------ Material for this exercise

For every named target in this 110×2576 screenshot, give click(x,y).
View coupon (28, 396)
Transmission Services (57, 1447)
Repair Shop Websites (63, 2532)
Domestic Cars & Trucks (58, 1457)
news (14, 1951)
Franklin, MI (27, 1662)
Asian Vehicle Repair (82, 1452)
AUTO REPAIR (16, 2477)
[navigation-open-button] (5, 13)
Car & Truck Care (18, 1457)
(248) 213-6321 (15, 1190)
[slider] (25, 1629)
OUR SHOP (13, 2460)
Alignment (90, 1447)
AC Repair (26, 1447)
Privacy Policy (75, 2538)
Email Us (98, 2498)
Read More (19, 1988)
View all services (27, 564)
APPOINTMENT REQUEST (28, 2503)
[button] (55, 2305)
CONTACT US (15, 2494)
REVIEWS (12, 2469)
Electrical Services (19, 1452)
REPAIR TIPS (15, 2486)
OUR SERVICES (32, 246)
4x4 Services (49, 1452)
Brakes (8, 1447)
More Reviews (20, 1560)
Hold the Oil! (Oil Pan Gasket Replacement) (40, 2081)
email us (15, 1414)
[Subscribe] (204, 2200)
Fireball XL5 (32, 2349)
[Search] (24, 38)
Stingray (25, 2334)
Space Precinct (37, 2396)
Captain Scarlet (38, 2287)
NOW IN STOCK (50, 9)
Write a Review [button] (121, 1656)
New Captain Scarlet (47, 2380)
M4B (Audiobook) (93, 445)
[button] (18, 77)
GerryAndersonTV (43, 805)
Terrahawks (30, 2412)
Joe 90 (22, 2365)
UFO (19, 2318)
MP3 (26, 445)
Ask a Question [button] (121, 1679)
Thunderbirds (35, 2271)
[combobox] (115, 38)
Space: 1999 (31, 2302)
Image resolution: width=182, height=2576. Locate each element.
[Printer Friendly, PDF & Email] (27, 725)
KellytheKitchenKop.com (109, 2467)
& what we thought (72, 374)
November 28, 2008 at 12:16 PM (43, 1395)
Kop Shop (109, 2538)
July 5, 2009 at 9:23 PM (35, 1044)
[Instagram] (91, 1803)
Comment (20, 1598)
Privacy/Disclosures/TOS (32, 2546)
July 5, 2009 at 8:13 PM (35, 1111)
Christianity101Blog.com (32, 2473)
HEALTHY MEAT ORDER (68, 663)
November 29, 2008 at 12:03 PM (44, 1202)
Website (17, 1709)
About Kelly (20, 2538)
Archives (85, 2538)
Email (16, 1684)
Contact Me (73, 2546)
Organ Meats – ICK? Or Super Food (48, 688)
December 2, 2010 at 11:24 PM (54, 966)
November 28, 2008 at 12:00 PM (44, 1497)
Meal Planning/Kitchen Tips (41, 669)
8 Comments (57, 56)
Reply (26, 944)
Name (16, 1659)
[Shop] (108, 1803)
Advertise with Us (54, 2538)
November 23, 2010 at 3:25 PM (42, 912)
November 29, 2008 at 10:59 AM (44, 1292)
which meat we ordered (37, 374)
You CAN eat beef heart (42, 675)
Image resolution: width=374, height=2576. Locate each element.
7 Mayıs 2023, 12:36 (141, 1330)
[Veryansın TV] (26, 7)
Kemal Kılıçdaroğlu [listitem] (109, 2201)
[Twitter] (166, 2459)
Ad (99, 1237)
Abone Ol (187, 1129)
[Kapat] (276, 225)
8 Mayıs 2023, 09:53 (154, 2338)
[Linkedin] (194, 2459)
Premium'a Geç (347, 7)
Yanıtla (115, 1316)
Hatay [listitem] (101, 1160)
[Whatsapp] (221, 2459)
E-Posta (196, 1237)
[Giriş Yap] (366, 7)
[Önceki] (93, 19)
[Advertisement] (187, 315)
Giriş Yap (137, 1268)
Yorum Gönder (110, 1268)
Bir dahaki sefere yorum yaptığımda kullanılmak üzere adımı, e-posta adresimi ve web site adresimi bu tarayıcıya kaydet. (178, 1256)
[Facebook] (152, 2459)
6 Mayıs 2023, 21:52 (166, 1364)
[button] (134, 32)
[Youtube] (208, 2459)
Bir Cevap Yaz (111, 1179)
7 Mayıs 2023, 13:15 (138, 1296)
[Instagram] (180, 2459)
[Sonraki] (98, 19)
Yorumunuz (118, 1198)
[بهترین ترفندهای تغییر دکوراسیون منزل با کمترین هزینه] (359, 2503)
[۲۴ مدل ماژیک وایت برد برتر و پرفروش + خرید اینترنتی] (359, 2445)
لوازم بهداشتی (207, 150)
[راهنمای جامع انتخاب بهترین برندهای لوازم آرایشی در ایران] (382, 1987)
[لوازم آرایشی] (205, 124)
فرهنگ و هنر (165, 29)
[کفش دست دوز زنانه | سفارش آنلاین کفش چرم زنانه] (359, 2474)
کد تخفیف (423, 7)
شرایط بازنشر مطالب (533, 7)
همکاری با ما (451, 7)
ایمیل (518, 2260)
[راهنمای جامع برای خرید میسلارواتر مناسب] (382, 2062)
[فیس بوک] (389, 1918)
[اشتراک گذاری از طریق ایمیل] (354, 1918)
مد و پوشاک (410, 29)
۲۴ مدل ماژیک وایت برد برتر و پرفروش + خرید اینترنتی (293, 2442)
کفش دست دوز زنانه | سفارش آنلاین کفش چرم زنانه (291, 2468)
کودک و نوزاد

------------

Aim of the exercise
Look above for the line holding "[Printer Friendly, PDF & Email] (27, 725)" and the line holding "[Veryansın TV] (26, 7)". Retype both, and every line between them, word for word and nothing else.

Solution to the problem
[Printer Friendly, PDF & Email] (27, 725)
KellytheKitchenKop.com (109, 2467)
& what we thought (72, 374)
November 28, 2008 at 12:16 PM (43, 1395)
Kop Shop (109, 2538)
July 5, 2009 at 9:23 PM (35, 1044)
[Instagram] (91, 1803)
Comment (20, 1598)
Privacy/Disclosures/TOS (32, 2546)
July 5, 2009 at 8:13 PM (35, 1111)
Christianity101Blog.com (32, 2473)
HEALTHY MEAT ORDER (68, 663)
November 29, 2008 at 12:03 PM (44, 1202)
Website (17, 1709)
About Kelly (20, 2538)
Archives (85, 2538)
Email (16, 1684)
Contact Me (73, 2546)
Organ Meats – ICK? Or Super Food (48, 688)
December 2, 2010 at 11:24 PM (54, 966)
November 28, 2008 at 12:00 PM (44, 1497)
Meal Planning/Kitchen Tips (41, 669)
8 Comments (57, 56)
Reply (26, 944)
Name (16, 1659)
[Shop] (108, 1803)
Advertise with Us (54, 2538)
November 23, 2010 at 3:25 PM (42, 912)
November 29, 2008 at 10:59 AM (44, 1292)
which meat we ordered (37, 374)
You CAN eat beef heart (42, 675)
Image resolution: width=374, height=2576. Locate each element.
7 Mayıs 2023, 12:36 (141, 1330)
[Veryansın TV] (26, 7)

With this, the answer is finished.